(SHORT EXERCISE) Copy the rows starting at the one containing "Viewport: 1500px width, 778px" and ending at the one containing "pyautogui.click(x=1191, y=167)", changing "Order Summary" to "Cart Summary" and keeping everything else the same. Leave the pictures out of your copy.

(MATERIAL PROVIDED)
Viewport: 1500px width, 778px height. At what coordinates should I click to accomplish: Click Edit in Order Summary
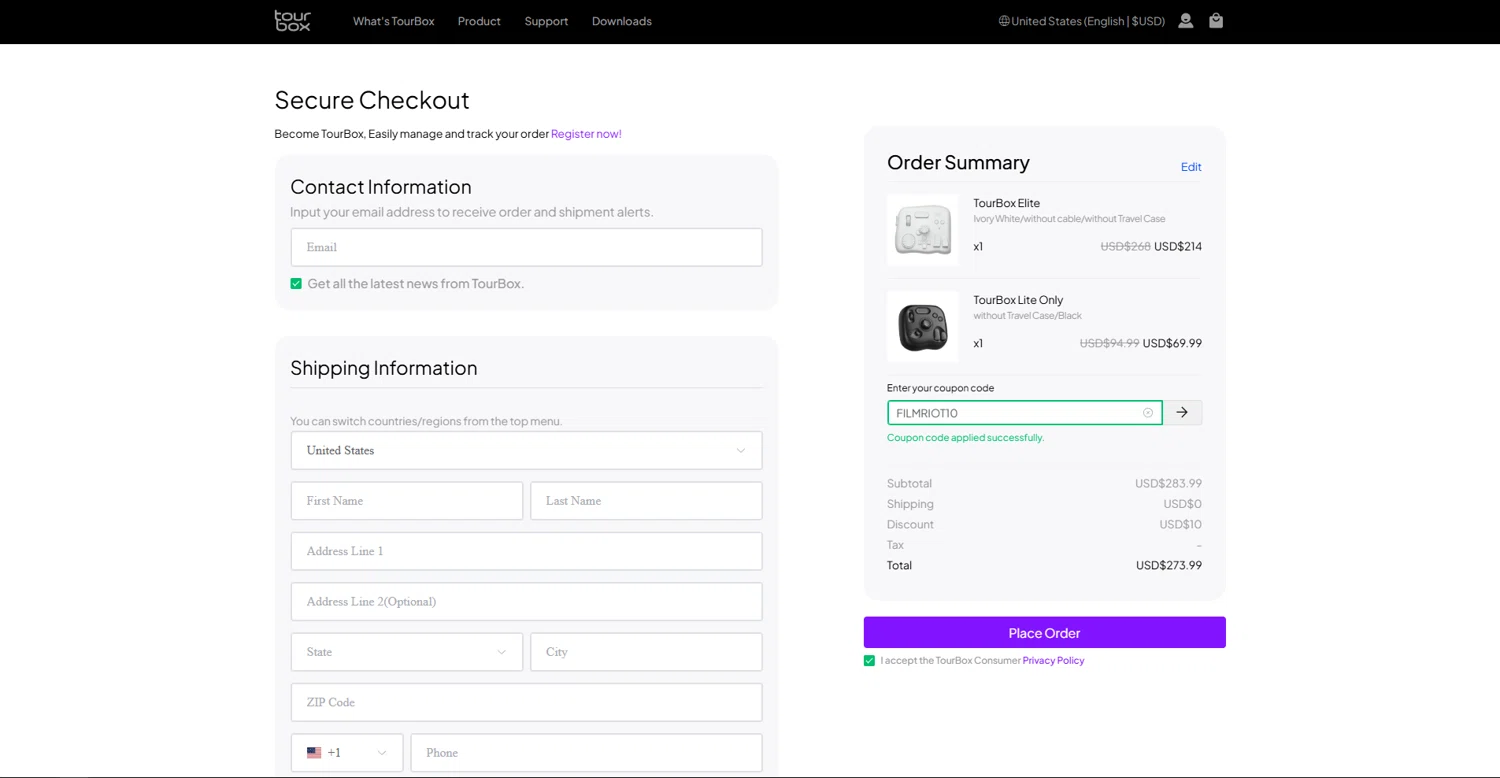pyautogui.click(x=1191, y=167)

==

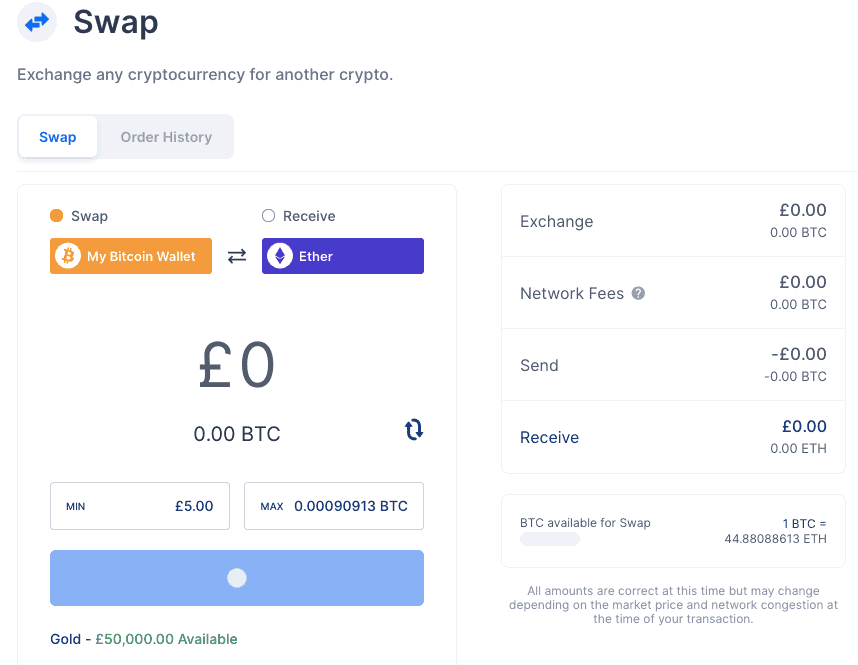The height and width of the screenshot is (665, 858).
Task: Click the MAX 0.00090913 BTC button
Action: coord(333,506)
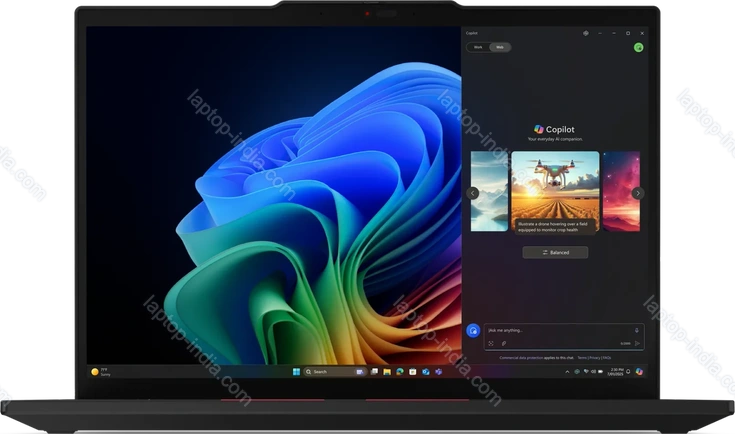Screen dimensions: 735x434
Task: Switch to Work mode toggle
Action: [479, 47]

...

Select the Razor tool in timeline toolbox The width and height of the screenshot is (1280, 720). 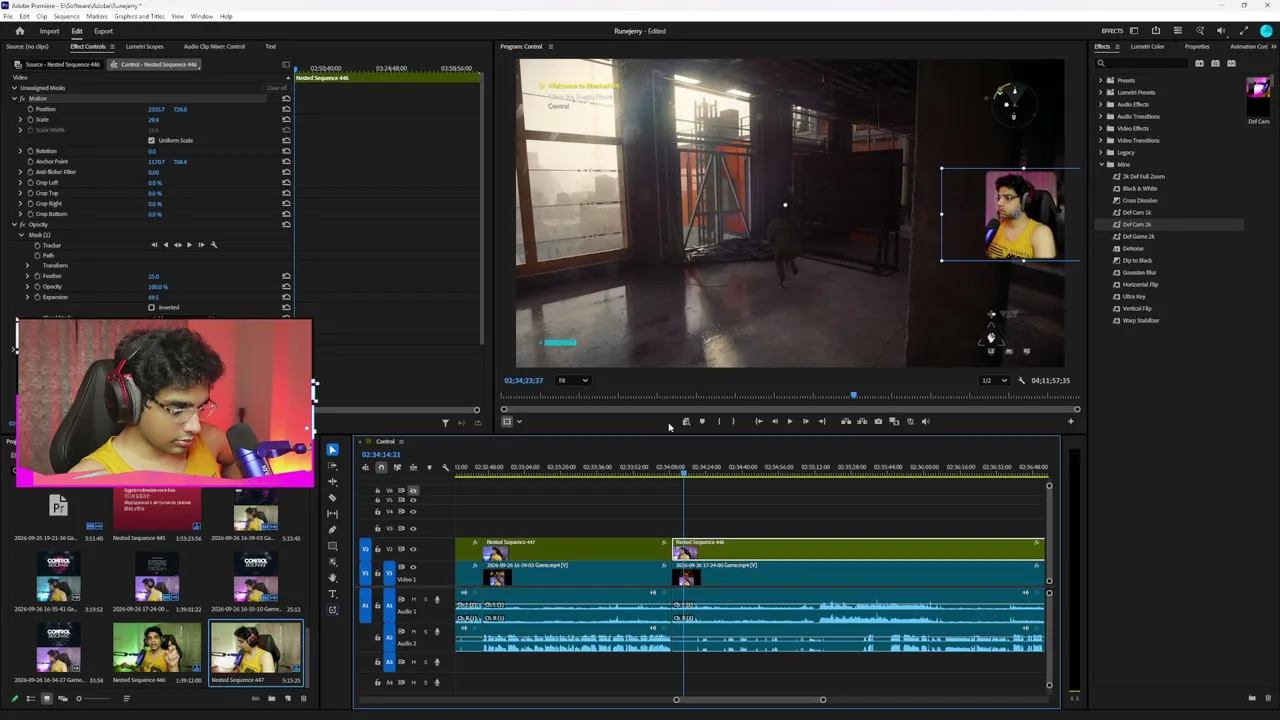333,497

(THE OUTPUT)
Viewport: 1500px width, 778px height. At what coordinates should I click to accomplish: Click Edit in Cart Summary
pyautogui.click(x=1191, y=167)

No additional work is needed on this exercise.